By Josh Lederman - 11/13/11 02:35 PM EST
The Penn State Board of Trustees acted to fire football coach Joe Paterno and university President Graham Spanier because it no longer had confidence that the two men could lead, Gov. Tom Corbett (R-Pa.) said Sunday.
"What I saw was a failure to act, and I've always said your actions speak louder than your words," Corbett said on Fox News Sunday. "The actions or failure to act, while maybe not criminal, caused me not to have confidence in the president and in the coach."
Coach Paterno and President Spanier have been accused of failing to do enough to ensure those reports of abuse were investigated. Paterno was notified of one incident where Sandusky was allegedly caught assaulting a young boy in a campus athletic facility. Paterno notified the school’s athletic director, but did not contact police.

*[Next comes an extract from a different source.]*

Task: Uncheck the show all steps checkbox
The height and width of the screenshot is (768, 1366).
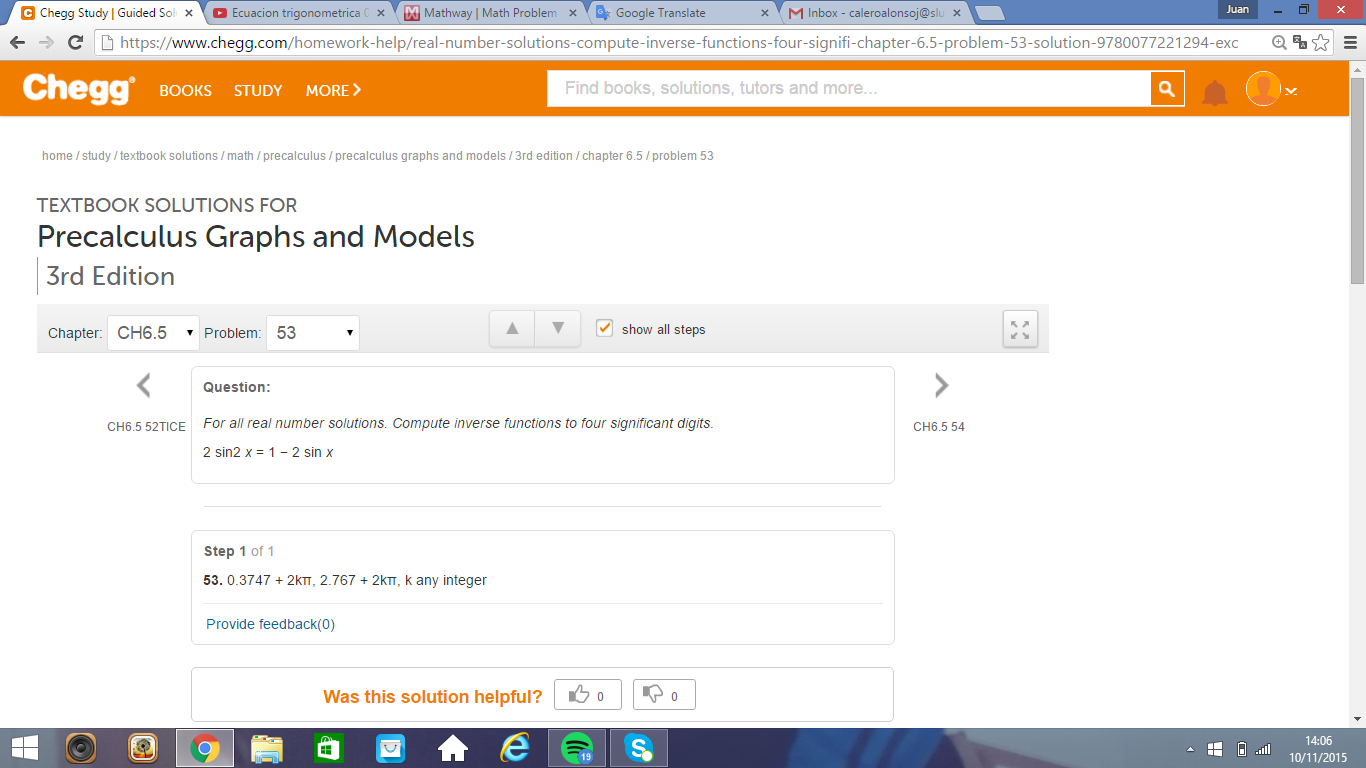Action: coord(604,328)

The governor said the investigation by the state attorney general was ongoing, although there had been no determination of criminal liability so far for Paterno.
"I had one sentence that I used throughout the entire period of the deliberations: That we have to remember the children," Corbett said.

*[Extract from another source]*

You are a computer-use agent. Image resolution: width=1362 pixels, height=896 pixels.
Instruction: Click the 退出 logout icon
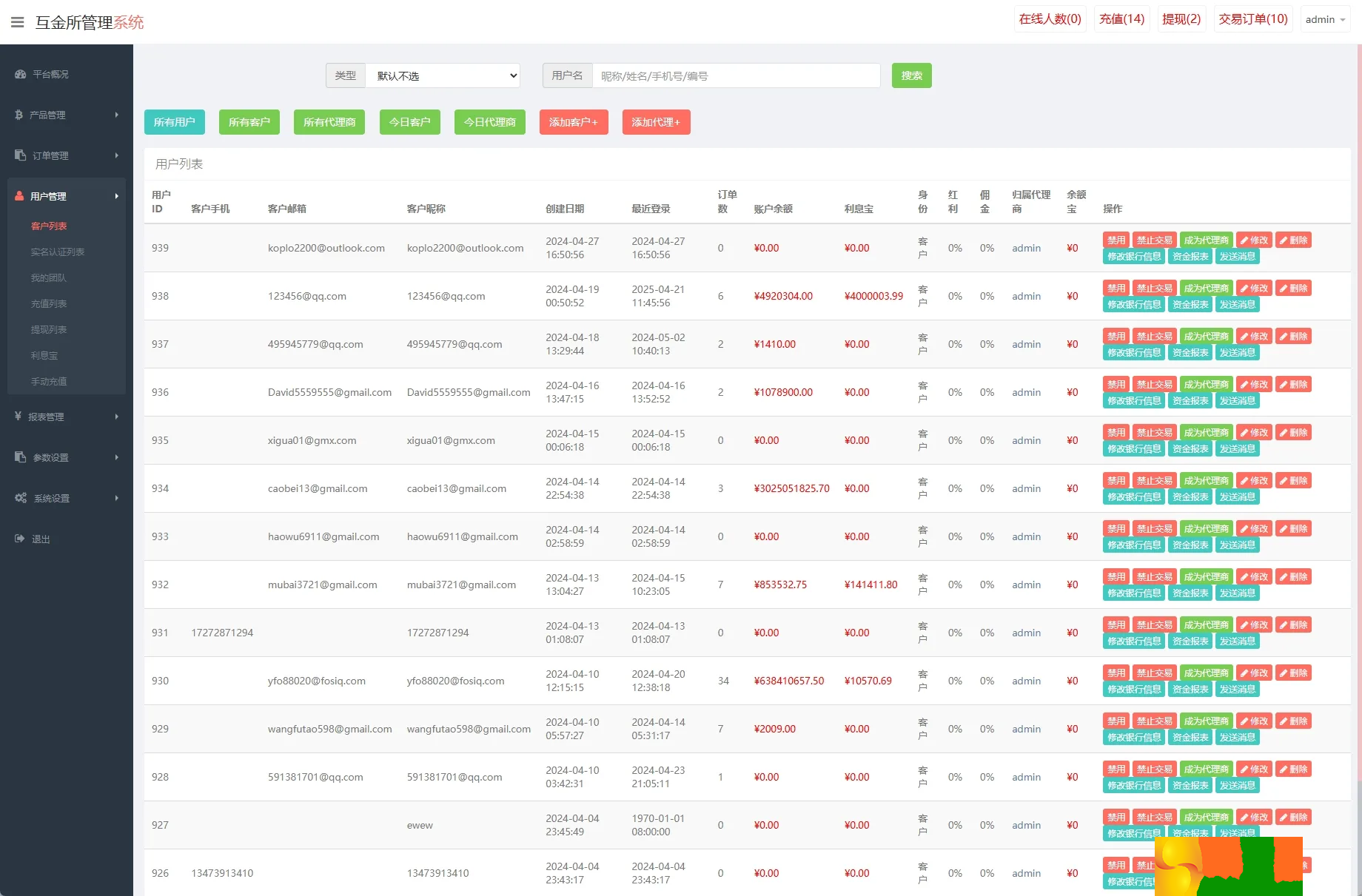pyautogui.click(x=20, y=539)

Corbett also said that more victims could possibly come forward.
"It would not be uncommon to find other victims, when the word gets out, when people understand that authorities are doing something about this," he added.
On NBC's Meet the Press, Corbett said that while the state attorney general had determined that Paterno had met his legal obligation under Pennsylvania law by informing a superior, the governor believed he hadn't met his moral obligation.
"Should the law be changed? Absolutely," Corbett said, adding that both parties in the Legislature had already started that process, and that a measure could possible be passed this year.
But suspending the university's football team would be an unfair response, Corbett said.
"This had nothing to do with the men on that team right now. I don't think that they should have to suffer because of the actions of maybe a few," he said.
Sen. Pat Toomey (R-Pa.), who had nominated Paterno for the Presidential Medal of Freedom and has now rescinded the nomination, said there was no other option.
"It absolutely broke my heart to have to rescind that," Toomey said. "Given the uncertainty around those issues, I couldn't in good conscience continue to recommend that he receive the highest award that a civilian can receive in the United States."
This story was updated at 11:00 a.m.